== WHAT THE TASK REQUIRES ==
In the passage on Torres, what would Torres focus on rather than an opponent's mischaracterizations of critical race theory?

== EXERCISE PASSAGE ==
Start of Block
He won, becoming the youngest member ever to win a city council seat. After six years Torres ran for Congress, becoming the first gay Afro-Latino representative. He has the idealism of youth, but recognizes politics has limits. Some moral debates, for example, are distractions.

Dickerson asked, "So, I'm a Democratic candidate out there somewhere, and my Republican opponent is mischaracterizing critical race theory – do I answer those mischaracterizations? Or do I talk about prescription drug costs with the bulk of my remarks?"

"I would focus on prescription drug costs," Torres said. "Because if you conduct your campaign on the terms set by your opponents, then you're going to lose."

Moderates must win, or Democrats will lose the majority.

"I'm in a deep blue district; I'm in one of most Democratic districts in America," Torres said. "And so, I'm respectful and mindful of the perspectives of members who are on the front lines, who are in purple districts, and who have a feel for swing voters much more than I do."

And half a loaf is better than no loaf, which might mean whittling down social policy legislation to win the vote of moderate Democratic Senator Joe Manchin.
End of Block
== INPUT DATA ==
Start of Block
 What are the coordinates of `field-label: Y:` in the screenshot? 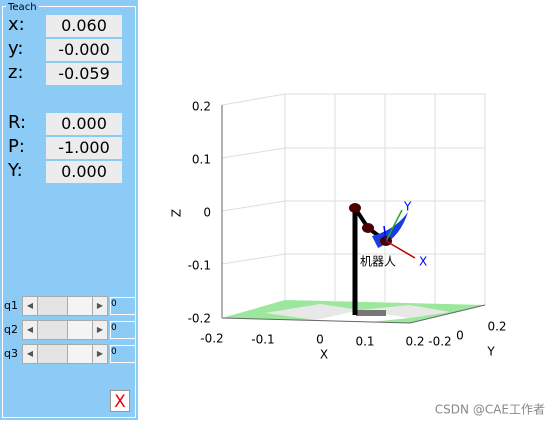 It's located at (16, 170).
End of Block
== SOLVED EXERCISE ==
Prescription drug costs.